Genel Müdürlüğün hizmeti, İstanbul Büyük Şehir Belediyesinin görev alanı ile sınırlıdır. Ancak, şehrin yararlandığı su kaynaklarının korunmasına ilişkin hizmetler,Büyük Şehir Belediye sınırları dışında da olsa bu kuruluş tarafından yürütülür. Ayrıca İçişleri ile Bayındırlık ve İskan Bakanlıklarının teklifi üzerine Bakanlar Kurulu ana sistem ile ilgili başka belediye ve köylerin su ve kanalizasyon işlerini de bu Müdürlüğe verebilir.

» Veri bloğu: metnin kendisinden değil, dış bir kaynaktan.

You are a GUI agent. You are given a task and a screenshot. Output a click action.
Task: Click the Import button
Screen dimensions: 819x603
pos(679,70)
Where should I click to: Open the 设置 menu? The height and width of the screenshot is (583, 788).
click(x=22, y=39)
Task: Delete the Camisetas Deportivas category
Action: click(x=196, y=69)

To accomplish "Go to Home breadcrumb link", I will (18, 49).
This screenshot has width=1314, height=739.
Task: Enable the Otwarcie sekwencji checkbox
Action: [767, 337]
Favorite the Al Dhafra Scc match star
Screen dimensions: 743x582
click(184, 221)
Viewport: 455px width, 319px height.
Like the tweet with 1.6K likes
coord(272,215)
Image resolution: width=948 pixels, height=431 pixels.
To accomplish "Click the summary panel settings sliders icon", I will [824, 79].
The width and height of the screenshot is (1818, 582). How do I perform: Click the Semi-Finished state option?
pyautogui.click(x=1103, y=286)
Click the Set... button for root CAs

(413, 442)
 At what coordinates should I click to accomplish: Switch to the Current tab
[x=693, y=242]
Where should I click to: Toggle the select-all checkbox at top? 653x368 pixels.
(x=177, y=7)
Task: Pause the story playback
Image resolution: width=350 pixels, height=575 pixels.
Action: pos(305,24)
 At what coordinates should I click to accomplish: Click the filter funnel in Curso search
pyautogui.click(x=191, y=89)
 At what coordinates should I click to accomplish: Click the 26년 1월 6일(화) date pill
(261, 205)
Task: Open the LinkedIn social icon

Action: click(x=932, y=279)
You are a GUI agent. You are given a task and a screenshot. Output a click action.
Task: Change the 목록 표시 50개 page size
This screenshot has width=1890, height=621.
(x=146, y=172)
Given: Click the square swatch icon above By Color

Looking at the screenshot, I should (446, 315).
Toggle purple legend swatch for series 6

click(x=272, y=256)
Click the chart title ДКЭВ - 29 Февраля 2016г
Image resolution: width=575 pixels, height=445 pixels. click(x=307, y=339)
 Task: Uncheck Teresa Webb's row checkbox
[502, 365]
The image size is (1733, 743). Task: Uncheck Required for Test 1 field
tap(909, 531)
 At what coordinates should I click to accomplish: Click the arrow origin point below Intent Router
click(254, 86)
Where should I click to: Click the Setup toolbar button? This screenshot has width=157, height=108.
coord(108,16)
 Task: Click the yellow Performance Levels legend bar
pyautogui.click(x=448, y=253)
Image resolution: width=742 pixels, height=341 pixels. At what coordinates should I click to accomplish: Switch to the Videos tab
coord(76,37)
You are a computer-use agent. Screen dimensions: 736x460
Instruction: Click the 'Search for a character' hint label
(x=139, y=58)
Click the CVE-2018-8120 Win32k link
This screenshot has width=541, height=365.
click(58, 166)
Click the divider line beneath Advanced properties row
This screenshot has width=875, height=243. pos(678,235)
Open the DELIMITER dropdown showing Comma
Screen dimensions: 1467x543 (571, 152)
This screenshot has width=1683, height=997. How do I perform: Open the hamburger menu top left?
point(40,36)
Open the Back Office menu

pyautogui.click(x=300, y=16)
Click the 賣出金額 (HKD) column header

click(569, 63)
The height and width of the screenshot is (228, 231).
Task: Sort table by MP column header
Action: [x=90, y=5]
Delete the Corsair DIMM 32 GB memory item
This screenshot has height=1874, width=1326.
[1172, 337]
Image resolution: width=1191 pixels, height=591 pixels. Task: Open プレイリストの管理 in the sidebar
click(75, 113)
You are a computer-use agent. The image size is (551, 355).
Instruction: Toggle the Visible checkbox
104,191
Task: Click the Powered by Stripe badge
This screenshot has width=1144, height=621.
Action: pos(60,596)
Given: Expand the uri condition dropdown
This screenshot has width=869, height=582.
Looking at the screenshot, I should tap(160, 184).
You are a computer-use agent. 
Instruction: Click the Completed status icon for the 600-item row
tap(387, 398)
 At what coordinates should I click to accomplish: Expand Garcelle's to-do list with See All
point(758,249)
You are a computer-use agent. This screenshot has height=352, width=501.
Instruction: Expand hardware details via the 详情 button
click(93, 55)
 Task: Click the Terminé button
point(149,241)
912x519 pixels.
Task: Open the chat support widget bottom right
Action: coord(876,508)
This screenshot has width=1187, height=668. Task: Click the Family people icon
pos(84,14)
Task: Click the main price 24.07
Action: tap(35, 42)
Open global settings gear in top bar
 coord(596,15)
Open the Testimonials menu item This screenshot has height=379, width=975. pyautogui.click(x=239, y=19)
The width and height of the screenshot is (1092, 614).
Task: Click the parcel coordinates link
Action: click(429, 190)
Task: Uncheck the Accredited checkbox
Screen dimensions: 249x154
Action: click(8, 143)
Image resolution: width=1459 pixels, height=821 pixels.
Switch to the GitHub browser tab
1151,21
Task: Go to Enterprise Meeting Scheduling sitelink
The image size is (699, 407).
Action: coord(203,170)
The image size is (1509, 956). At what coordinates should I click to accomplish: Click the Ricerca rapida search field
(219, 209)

İstanbul Su ve Kanalizasyon İdaresi, İstanbul Büyük Şehir Belediyesine bağlı, müstakil bütçeli ve kamu tüzel kişiliğini haiz bir kuruluştur. İSKİ personeli 657 sayılı Devlet Memurları Kanunu hükümlerine tabidir.” Şeklindedir.
“Mali Kaynaklar ve Bütçe” başlıklı III. Bölüm’ün “Gelirler” başlıklı 13. maddesi ise aynen;
“İSKİ’nin gelirleri aşağıdaki kaynaklardan sağlanır:
a) Su satışı ve kullanılmış suların uzaklaştırılmasına karşılık, tarifesine göre abonelerden alınacak ücretler,
b) Belediye Gelirleri Kanunu uyarınca, su ve kanalizasyon tesislerinden yararlananlardan ilgili belediye adına alınacak katılma payları,
c) Hizmet alanındaki belediyelerin, İller Bankasınca 2380 sayılı “Belediyelere ve İl Özel İdarelerine Genel Bütçe Vergi Gelirlerinden Pay Verilmesi Hakkında Kanun” gereğince nüfus esasına göre dağıtılan paylardan bu bankaca tutularak İSKİ’ye gönderilecek % 10’lar,
d) Büyük ve temel yatırım programları karşılığında Devletçe yapılacak yardımlar,
e) İSKİ’ye devredilecek tesis ve işletmelerden sağlanan gelirler,
f) Şahıs, kurum ve kuruluşlar için yapılan özel hizmetlerden alınacak ücretlerle ortaklıklardan ve üretilen malların satışlarından elde edilecek gelirler,
g) Her türlü yardım ve bağışlar ile diğer gelirler.” Hükmünü taşımaktadır.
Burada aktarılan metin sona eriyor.